**WORK INSTRUCTIONS:**
How do the lines below between the ones holding "O365 (1500, 1084)" and "Athletics [menuitem] (2277, 66)", inclusive, read? Give them again exactly, with no other lines.

**Stored data entries:**
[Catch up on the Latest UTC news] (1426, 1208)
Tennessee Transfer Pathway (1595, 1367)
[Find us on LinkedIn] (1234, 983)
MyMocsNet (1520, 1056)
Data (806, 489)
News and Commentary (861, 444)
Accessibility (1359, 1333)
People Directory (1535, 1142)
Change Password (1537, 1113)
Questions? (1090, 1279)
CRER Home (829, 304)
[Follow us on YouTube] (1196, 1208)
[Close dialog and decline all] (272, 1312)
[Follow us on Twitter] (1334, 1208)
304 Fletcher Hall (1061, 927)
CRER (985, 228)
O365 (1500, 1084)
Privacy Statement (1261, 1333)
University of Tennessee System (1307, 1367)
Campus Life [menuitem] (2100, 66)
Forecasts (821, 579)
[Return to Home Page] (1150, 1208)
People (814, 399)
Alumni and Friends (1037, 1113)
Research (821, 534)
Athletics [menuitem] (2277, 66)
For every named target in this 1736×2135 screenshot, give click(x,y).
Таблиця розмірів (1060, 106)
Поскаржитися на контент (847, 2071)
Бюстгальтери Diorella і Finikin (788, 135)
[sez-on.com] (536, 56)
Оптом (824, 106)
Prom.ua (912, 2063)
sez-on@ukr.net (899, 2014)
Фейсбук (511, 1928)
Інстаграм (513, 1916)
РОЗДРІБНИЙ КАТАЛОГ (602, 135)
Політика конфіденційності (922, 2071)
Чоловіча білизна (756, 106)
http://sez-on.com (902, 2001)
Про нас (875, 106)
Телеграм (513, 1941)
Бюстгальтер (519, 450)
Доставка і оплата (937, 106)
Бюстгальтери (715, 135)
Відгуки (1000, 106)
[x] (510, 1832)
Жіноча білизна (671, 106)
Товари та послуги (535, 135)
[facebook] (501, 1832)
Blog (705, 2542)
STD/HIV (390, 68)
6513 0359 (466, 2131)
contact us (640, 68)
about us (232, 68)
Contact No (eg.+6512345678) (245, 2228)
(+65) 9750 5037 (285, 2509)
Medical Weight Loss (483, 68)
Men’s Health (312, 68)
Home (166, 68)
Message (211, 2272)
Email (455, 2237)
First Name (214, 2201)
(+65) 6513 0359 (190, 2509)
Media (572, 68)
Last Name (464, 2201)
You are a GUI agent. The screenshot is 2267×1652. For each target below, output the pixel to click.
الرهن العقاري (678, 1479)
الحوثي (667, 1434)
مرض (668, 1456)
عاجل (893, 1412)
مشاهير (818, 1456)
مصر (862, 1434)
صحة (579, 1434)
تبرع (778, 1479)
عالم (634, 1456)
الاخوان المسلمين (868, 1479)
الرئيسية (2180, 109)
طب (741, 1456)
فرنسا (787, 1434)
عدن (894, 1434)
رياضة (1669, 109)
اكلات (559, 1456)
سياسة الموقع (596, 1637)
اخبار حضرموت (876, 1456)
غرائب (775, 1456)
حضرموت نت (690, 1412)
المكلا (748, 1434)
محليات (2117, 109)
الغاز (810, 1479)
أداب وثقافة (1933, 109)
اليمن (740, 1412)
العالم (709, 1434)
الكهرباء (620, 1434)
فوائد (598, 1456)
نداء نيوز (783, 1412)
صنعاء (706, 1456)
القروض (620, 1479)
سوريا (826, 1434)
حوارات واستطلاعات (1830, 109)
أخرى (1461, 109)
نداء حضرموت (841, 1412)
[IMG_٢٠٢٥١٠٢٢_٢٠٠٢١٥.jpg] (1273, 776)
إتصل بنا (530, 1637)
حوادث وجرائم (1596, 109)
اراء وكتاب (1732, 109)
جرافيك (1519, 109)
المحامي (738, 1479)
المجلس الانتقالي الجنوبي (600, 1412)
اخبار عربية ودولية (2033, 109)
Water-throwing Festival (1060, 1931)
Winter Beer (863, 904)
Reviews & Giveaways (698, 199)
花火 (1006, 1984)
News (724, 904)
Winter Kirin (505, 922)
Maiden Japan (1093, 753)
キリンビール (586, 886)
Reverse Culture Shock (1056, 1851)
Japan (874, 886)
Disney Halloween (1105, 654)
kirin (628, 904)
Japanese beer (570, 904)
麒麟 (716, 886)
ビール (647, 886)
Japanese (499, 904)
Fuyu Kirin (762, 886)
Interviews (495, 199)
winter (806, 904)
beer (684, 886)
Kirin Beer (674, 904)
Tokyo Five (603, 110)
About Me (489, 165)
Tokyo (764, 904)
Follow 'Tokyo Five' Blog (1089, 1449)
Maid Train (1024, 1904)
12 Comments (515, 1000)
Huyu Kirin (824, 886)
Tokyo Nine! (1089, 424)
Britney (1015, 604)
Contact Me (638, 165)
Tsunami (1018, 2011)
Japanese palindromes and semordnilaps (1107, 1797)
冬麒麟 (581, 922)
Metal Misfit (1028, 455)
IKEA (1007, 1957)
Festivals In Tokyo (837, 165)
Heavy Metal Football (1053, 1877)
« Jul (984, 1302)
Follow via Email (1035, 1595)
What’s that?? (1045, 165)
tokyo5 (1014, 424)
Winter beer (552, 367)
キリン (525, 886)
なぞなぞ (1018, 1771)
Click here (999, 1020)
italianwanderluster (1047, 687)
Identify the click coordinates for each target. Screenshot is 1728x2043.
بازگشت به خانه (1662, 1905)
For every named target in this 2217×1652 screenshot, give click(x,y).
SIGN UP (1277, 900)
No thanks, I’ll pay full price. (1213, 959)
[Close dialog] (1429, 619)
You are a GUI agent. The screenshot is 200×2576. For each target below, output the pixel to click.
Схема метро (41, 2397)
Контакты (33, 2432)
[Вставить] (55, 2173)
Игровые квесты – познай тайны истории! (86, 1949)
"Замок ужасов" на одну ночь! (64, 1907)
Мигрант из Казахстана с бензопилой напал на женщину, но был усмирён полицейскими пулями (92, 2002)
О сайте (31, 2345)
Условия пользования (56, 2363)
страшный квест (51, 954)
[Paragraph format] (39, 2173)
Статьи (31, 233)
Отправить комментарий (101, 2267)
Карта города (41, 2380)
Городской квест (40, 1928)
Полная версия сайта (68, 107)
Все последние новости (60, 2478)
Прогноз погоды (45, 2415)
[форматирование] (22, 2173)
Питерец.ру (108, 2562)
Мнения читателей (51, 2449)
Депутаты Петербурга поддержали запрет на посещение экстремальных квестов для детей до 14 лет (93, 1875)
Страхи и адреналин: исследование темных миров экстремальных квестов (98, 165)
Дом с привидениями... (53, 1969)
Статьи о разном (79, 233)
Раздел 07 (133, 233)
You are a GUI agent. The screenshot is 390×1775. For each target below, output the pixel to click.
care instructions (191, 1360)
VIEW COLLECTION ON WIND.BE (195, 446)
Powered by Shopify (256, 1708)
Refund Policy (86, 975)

**SOLUTION:**
O365 (1500, 1084)
Privacy Statement (1261, 1333)
University of Tennessee System (1307, 1367)
Campus Life [menuitem] (2100, 66)
Forecasts (821, 579)
[Return to Home Page] (1150, 1208)
People (814, 399)
Alumni and Friends (1037, 1113)
Research (821, 534)
Athletics [menuitem] (2277, 66)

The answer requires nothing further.